When it comes to aesthetics, the six pack is the Bentley of our physiques. No one really needs it, but, honestly, who doesn’t want a six pack? Despite this desire, it’s a rare site. But here’s how you can join that exclusive group.
One of the most troubling issues I see daily as a personal trainer is the lack of success of people around me. I don’t mean this in a disrespectful way. For the most part, I see hard-working people chasing their goals. It’s a lack of knowledge, rather than effort.
First, understand that having muscle isn’t the whole story if the goal is to look good naked. You must be lean enough to see the muscle definition. For more visible abs, it’s simple – lose body fat. Where the fat exists is different for each individual and will vary based on genetics and fat distribution. Males are more prone to store fat around the midsection, while females tend to store fat around their hips. This generalization will not be true for some.
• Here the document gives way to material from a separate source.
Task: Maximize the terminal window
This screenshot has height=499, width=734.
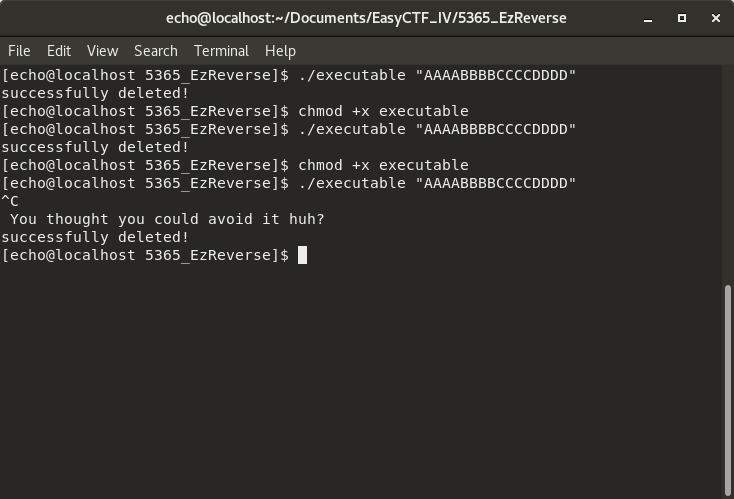Action: tap(682, 18)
One of the biggest myths to date is the concept of spot reducing fat. I hear it all the time – “I don’t want to lose weight, just tone up my abs.”
The truth is, when an individual begins to lose body fat, they will not be able to control where it comes off. This means that spending 30 minutes on crunches does very little besides inefficiently burning calories.
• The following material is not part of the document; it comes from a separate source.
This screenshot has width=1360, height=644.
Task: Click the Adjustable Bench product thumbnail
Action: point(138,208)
You’re not “toning” anything. You’re not losing abdominal fat. You certainly aren’t stimulating muscle growth.
If someone wants more muscle in their legs, they don’t perform 100 repetition leg extensions. They squat heavy weights. Why would your abs be any different?
Ultimately, obtaining the Holy Grail six pack is a product of low body fat percentage. This means controlling your diet and monitoring caloric input and output.
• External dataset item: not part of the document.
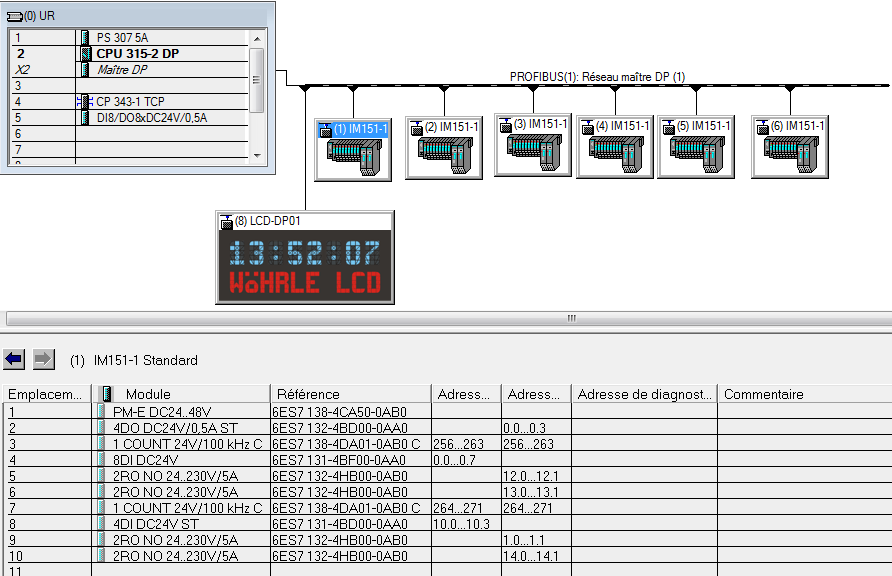Click the horizontal splitter bar between panes

[446, 319]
What’s the best way to train your abs? It’s not a magical formula. Pick a couple exercises and do them two or three times a week at 8-15 repetitions per set. Always strive to use progressively more resistance. It’s no different than other resistance training.
Don’t worry about getting “bulky” abs. This area isn’t capable of the type of growth seen in larger muscles. Training this way will give them that “pop” when low levels of body fat are reached.
So skip the ab class and invest your time more wisely. Proper resistance training is the way to go. More muscle leads to an increase in metabolic rate. This means you burn more calories sitting on your ass (literally) than you would without it.
Combine this with high-intensity cardio work for efficient caloric expenditure. Last, remember to keep a close eye on your diet, and your six pack will inch closer each day.
Don’t be coaxed into “six-pack in 15 minutes or less” infomercials that promise stunning results with little time and effort. The secret is there is no secret – just hard work and discipline.